Medieval Filth as a Source of Fortune

 

 

To a certain extent the story of Rome is reflected in medieval Europe, when classical agricultural texts were rediscovered by the likes of the thirteenth-century agronomist Walter of Henley. In these agricultural texts are repeated the recommendations of classical authors alongside the advice of Arabic writers such as Ibn al-Awwan, for whom waste was once again a source of life rather than death. The importance of animal dung is medieval Arab agriculture is apparent from the wide variety of terms employed to describe the different varieties:

 


Above table after Varisco (2012) (see chapter references)

 
As for the Roman rural population, waste was a source of goodness and, for many, brought not only material benefits in the form of food but also spiritual succor: the Bible is full of references to dung and dunghills, the Old Testament making clear that it is from the dung heap that the poor will be delivered and the unrighteous condemned.

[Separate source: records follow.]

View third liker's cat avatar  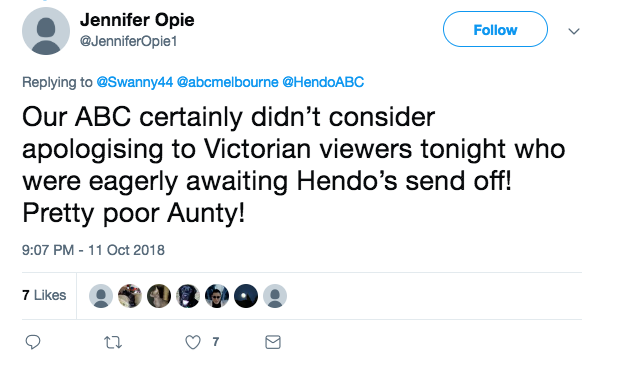tap(159, 296)
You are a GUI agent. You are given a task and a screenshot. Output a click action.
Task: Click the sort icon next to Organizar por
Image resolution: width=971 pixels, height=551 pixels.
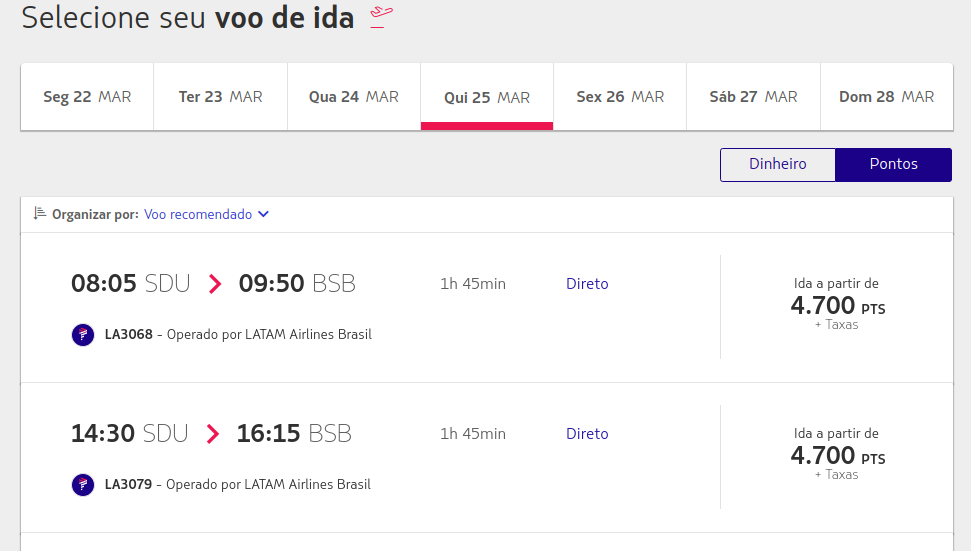coord(40,214)
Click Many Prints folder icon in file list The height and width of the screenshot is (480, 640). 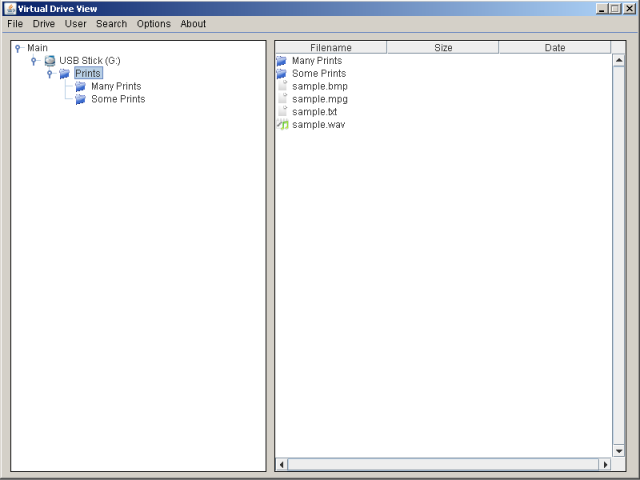[x=281, y=61]
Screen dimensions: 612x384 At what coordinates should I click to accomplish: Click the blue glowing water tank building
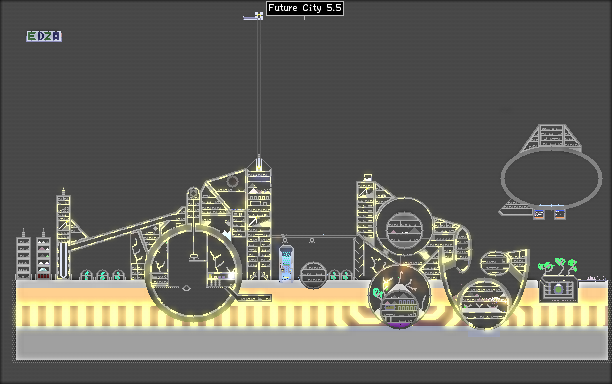(x=286, y=263)
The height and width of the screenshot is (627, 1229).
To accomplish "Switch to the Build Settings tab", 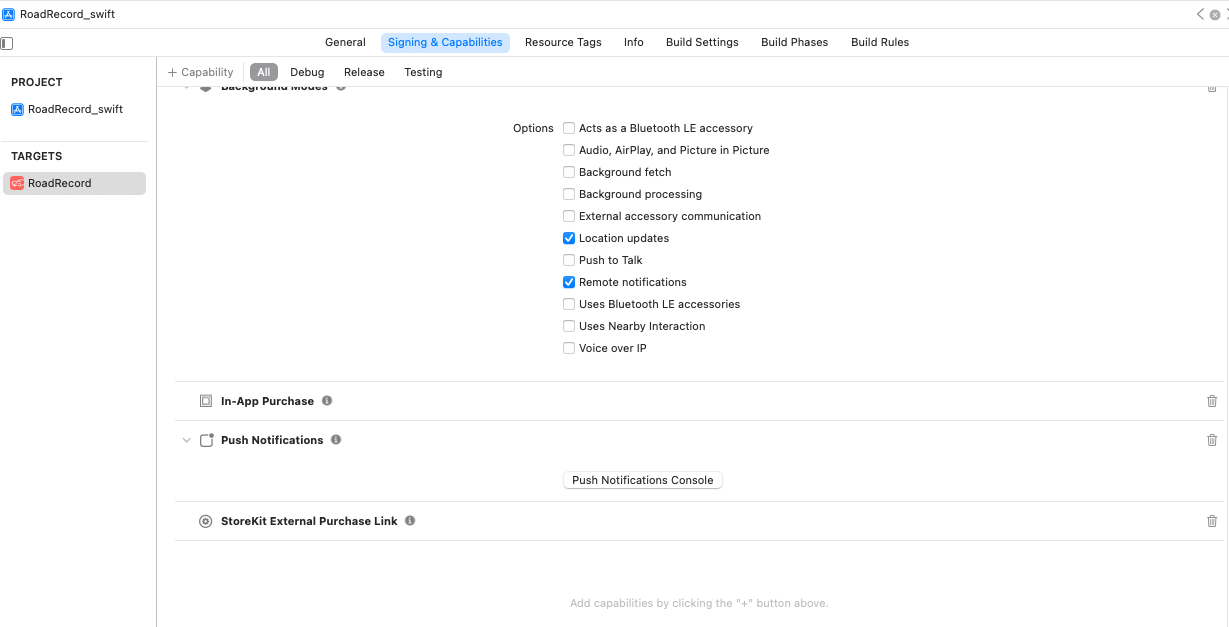I will coord(702,42).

Furthermore, the metamorphosis through which unholy excrement is converted into wholesome fertilizer is akin to transubstantiation. Undoubtedly this was read as an allegory of Christ’s crucifixion and resurrection: from death and decaying matter, through the process of putrefaction, comes a substance that can restore life.

For this reason, great efforts and industry was put into retrieving manure and spreading it on fields – even the urban population made a contribution, their ‘night soil’ being collected by gong farmers, or ‘gongfermours’. The gonfermours’s job was to clean out urban cess-pits and take the contents out to collection points in at the extremities of towns so that it might be spread on the fields.